| PETUNJUK TUGAS |
Sajikan semua baris dari seluruh entri sebagai tabel Markdown dengan kolom "Nomor" untuk nomor urut dan "Baris" untuk isi barisnya, tanpa baris kosong. Gambar jangan dimasukkan ke dalam jawaban.

| ENTRI YANG DIBERIKAN |
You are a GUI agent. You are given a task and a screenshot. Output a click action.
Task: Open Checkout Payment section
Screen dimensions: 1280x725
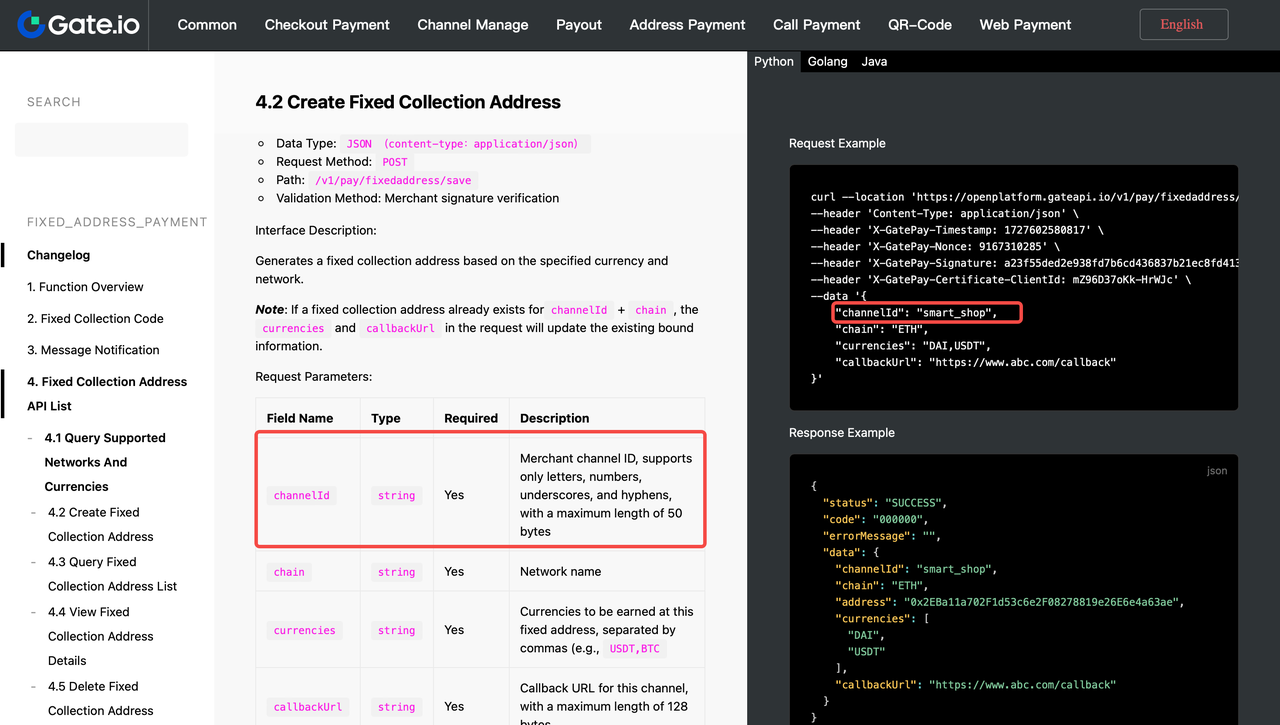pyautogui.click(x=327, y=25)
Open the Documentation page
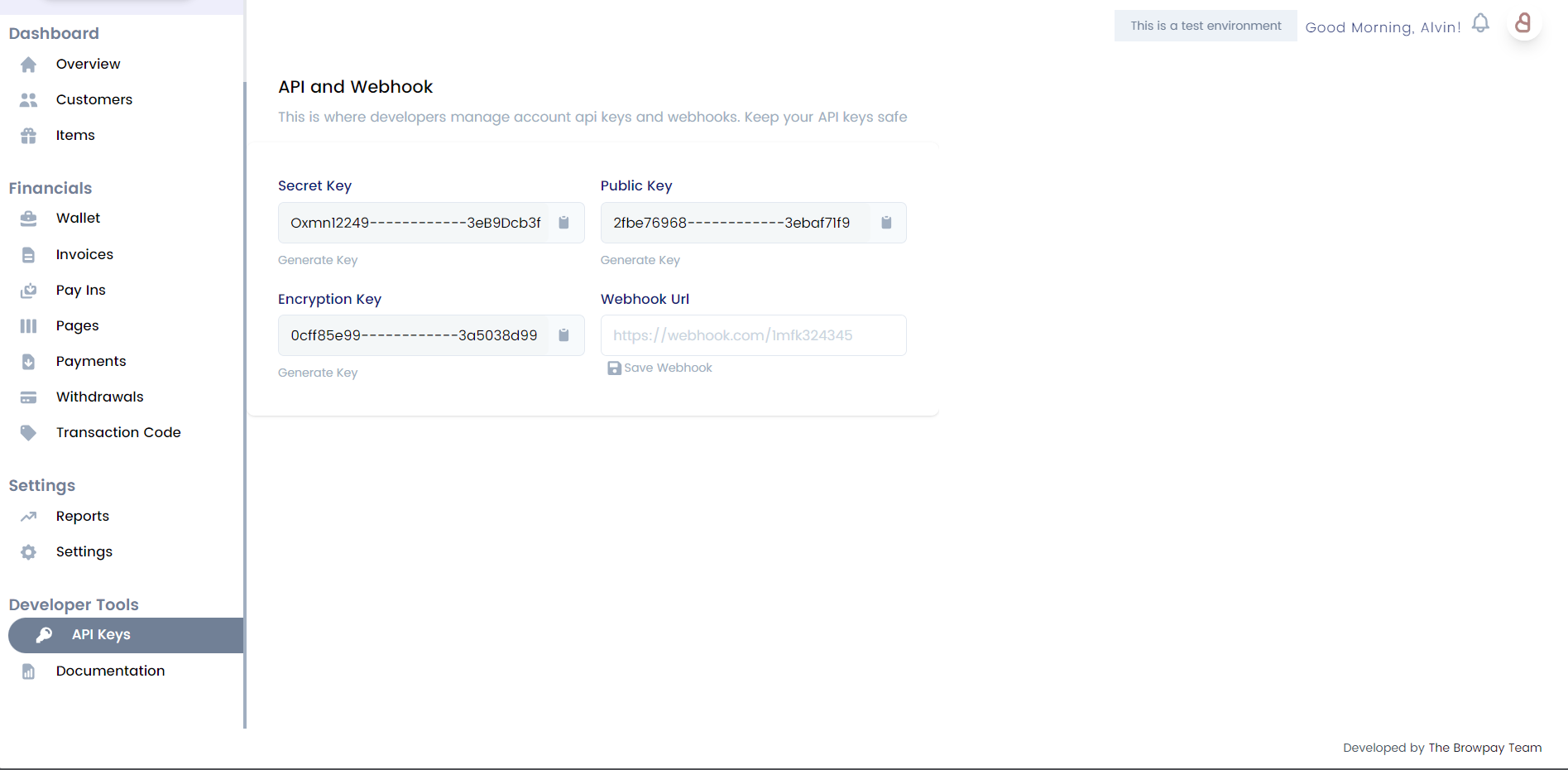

| JAWABAN TUGAS |
| Nomor | Baris |
|---|---|
| 1 | You are a GUI agent. You are given a task and a screenshot. Output a click action. |
| 2 | Task: Open Checkout Payment section |
| 3 | Screen dimensions: 1280x725 |
| 4 | pyautogui.click(x=327, y=25) |
| 5 | Open the Documentation page |